Children's Data may be hiding in your systems
You may not realise it, but you may be hiding data on children somewhere in your organisation. And, if you are preparing for GDPR (and we hope you are), you need to seek it – fast.
Coming, ready or not.
Child protection has been strengthened in the GDPR with new provisions put in force. Under the new regulations, privacy notices will have to be written in a clear, simple way that is easily understood by children and in the case of online services you may need to get the consent of a parent or guardian to process the child’s data – as any child under 16 cannot give consent themselves. The new UK Data Protection Bill published in September currently going through Parliament), lowers that age to 13 however.
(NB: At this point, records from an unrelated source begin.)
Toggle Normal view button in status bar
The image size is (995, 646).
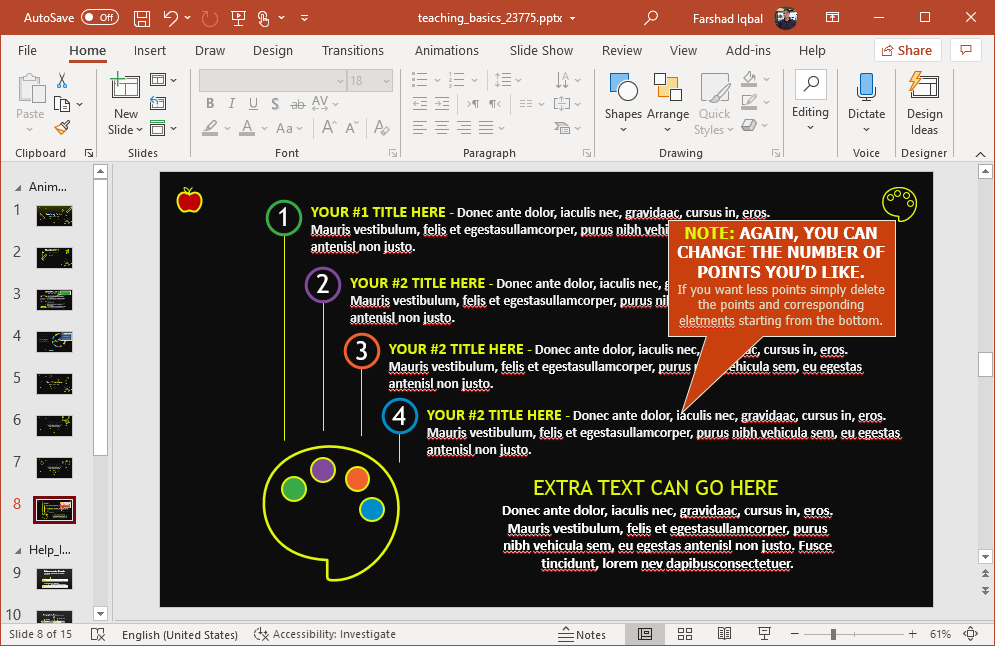[x=645, y=634]
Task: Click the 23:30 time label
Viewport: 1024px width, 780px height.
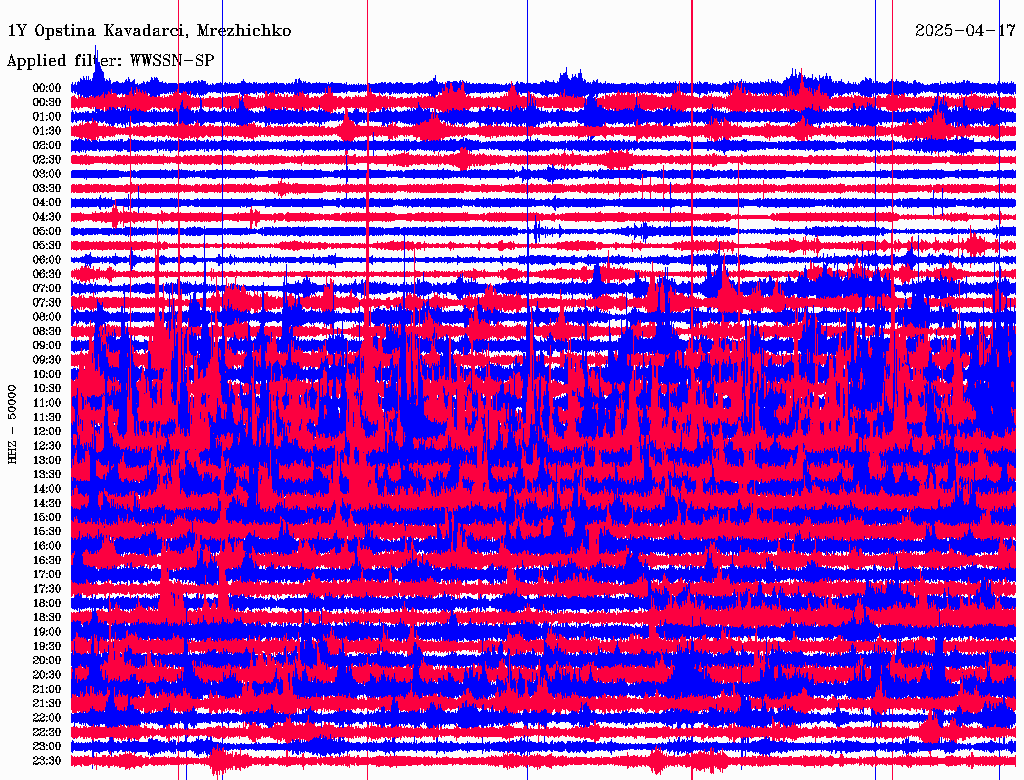Action: click(46, 761)
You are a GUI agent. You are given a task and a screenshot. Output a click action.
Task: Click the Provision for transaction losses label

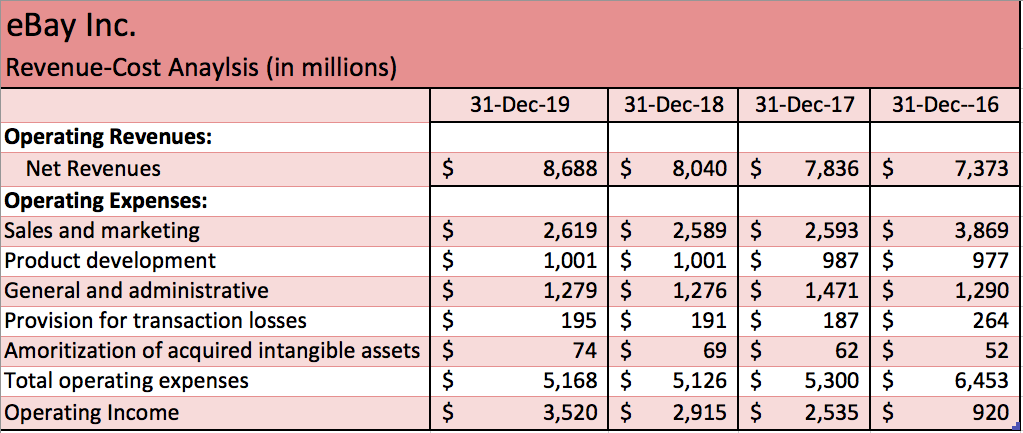(x=156, y=321)
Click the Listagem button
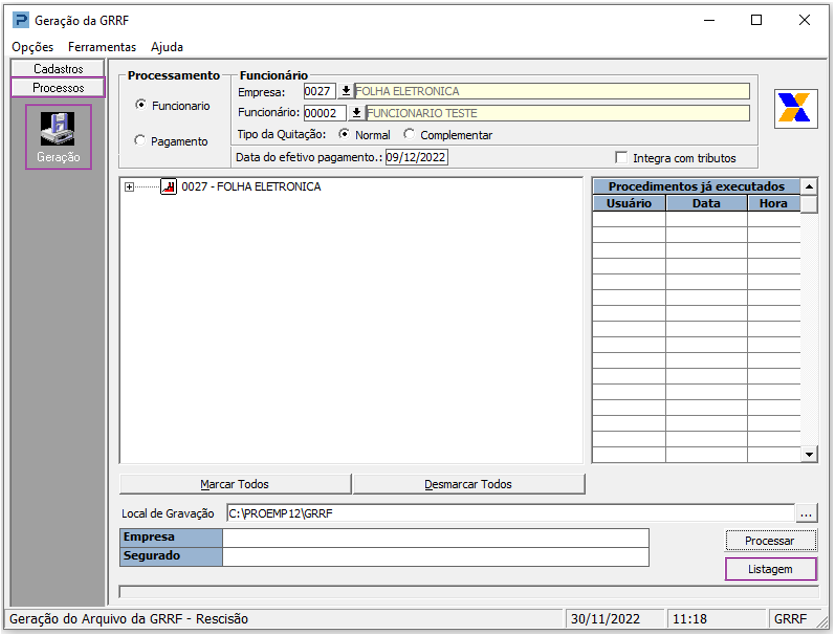 pos(769,569)
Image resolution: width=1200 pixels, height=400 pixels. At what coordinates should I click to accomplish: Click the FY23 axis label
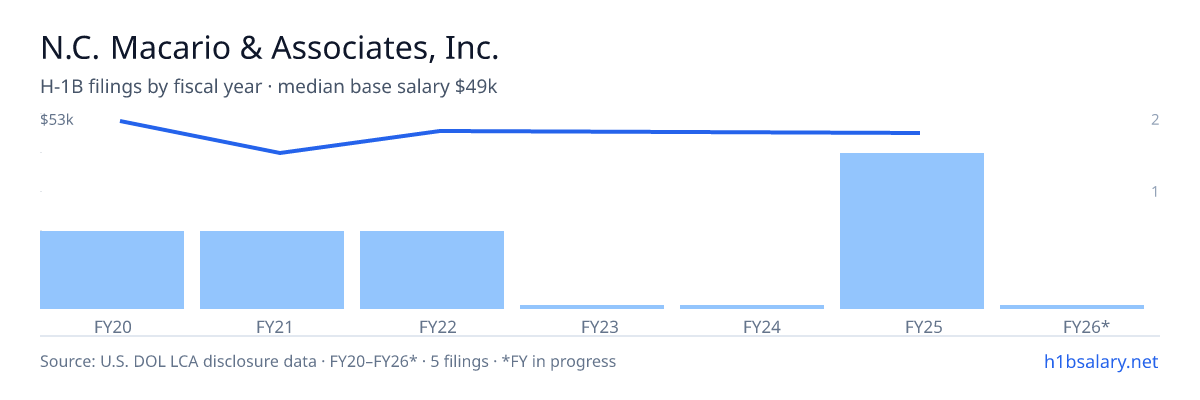(x=592, y=326)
So to avoid a data protection breach and suffer the subsequent punishing GDPR financial penalties it is essential that you search all possible locations for children’s data to be sure you are compliant.
One possible hidey-hole that’s worth a peek is your HR department. The company may have had young work experience students coming in for the odd week here and there, whose presence would have been registered for insurance purposes. They may be working themselves now, but their data might still remain on your systems long after the event. Or you may find that as part of an employee benefit scheme the details of dependents were logged, which might naturally include children under the age of consent. This is something we learnt from our own personal experience at Agile Solutions.
You can download our useful guide which will help you plan for and hopefully lessen the GDPR impact on your organisation.
Just remember to ask yourselves before the GDPR deadline arrives in May 2018, “Do we hold any childrens' data that is non compliant?”. Not to do so could prove very costly.